Tally every line of the entries that contains the string "This", then reply with only that number.

-- Records for the task follows --

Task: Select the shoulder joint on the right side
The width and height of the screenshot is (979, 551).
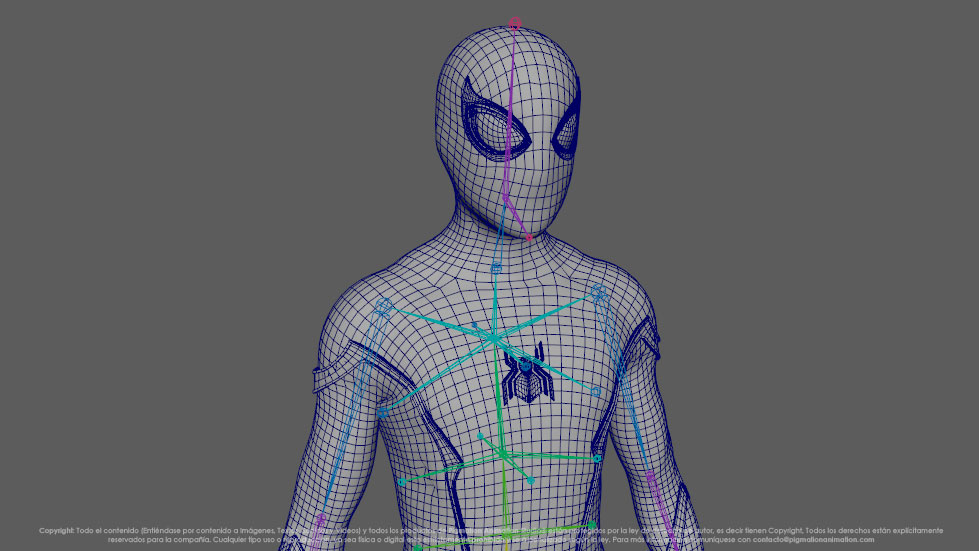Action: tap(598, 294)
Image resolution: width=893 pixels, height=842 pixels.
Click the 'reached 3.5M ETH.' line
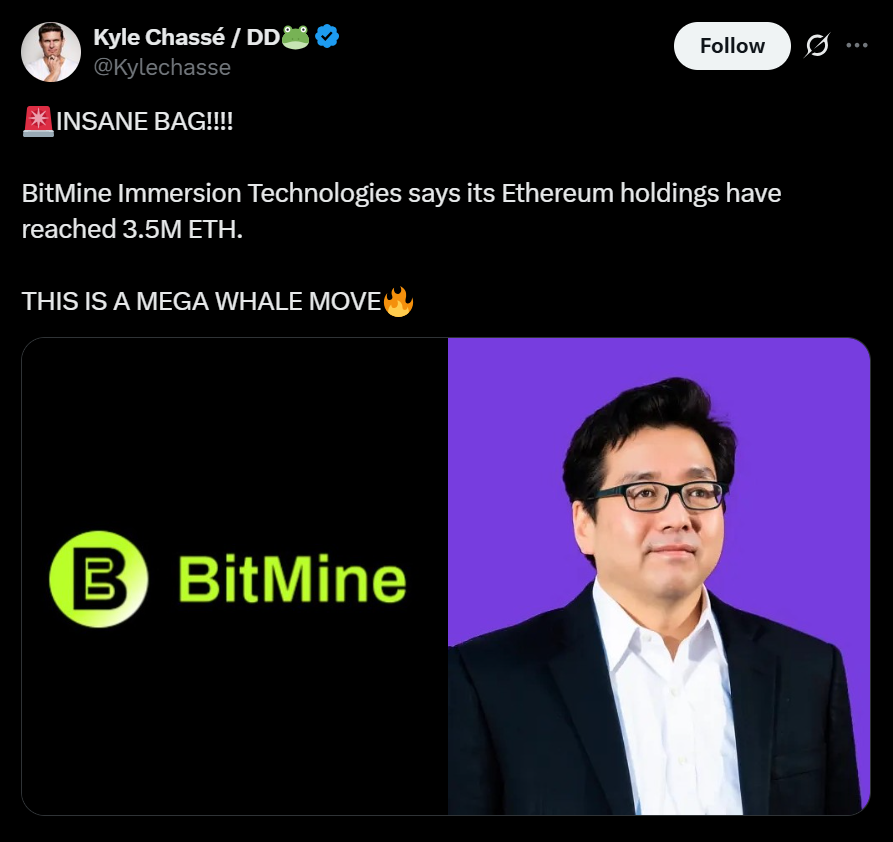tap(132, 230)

-- Records for the task concluded --
-- Records for the task follows --

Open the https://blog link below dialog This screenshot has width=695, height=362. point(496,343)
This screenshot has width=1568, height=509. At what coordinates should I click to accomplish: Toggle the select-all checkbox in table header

-- Records for the task concluded --
-- Records for the task follows --

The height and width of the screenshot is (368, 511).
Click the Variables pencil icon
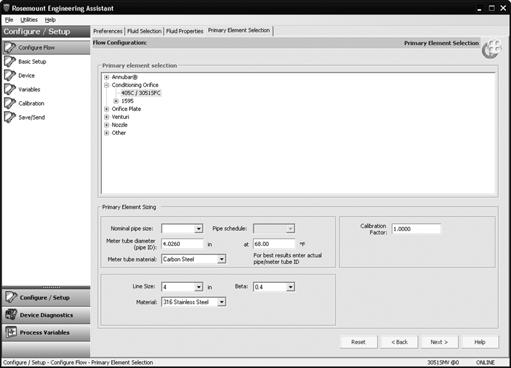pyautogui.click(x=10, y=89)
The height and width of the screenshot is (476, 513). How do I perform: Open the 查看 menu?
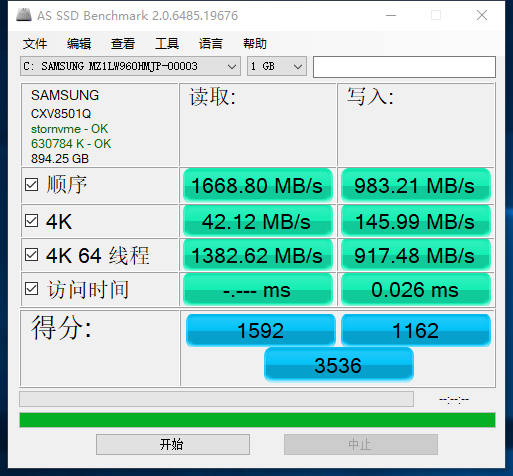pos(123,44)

-- Records for the task concluded --

Task solution: 2